• [TASK DIRECTIONS]
Go through the following data and transcribe exactly the stretch of lines from the one holding "Our Team (648, 1026)" to the one holding "jetzt anmelden (210, 78)", both included.
BEGIN
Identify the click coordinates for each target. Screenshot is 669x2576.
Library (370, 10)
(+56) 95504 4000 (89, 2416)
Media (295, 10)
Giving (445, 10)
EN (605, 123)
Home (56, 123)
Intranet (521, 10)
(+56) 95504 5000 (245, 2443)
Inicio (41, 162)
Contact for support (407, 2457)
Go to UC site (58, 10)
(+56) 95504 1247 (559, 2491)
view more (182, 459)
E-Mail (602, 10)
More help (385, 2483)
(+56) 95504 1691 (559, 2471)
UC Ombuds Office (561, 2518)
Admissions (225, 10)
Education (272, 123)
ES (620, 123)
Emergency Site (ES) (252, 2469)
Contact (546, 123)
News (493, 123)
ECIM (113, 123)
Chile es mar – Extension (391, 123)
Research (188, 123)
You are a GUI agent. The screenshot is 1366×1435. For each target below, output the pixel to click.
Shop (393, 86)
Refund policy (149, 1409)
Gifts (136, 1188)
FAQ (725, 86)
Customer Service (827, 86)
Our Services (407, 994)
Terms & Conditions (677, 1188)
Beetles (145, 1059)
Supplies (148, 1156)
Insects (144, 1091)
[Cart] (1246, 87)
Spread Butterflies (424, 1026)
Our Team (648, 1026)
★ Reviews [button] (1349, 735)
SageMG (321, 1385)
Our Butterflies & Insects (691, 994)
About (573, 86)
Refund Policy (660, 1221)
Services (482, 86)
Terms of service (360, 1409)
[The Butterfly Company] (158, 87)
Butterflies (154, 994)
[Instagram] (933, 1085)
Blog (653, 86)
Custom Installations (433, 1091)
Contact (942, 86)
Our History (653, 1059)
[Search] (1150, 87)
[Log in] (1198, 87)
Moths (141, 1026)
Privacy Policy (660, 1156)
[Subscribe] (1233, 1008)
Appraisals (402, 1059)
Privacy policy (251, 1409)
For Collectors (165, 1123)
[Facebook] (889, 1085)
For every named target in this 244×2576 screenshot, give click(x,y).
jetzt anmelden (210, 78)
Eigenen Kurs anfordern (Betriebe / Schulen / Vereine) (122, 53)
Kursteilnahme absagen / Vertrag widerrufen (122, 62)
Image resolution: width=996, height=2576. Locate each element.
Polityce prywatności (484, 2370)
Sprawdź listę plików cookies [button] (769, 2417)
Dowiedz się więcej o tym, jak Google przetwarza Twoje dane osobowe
END
• [EXERCISE RESULT]
Our Team (648, 1026)
★ Reviews [button] (1349, 735)
SageMG (321, 1385)
Our Butterflies & Insects (691, 994)
About (573, 86)
Refund Policy (660, 1221)
Services (482, 86)
Terms of service (360, 1409)
[The Butterfly Company] (158, 87)
Butterflies (154, 994)
[Instagram] (933, 1085)
Blog (653, 86)
Custom Installations (433, 1091)
Contact (942, 86)
Our History (653, 1059)
[Search] (1150, 87)
[Log in] (1198, 87)
Moths (141, 1026)
Privacy Policy (660, 1156)
[Subscribe] (1233, 1008)
Appraisals (402, 1059)
Privacy policy (251, 1409)
For Collectors (165, 1123)
[Facebook] (889, 1085)
For every named target in this 244×2576 screenshot, give click(x,y).
jetzt anmelden (210, 78)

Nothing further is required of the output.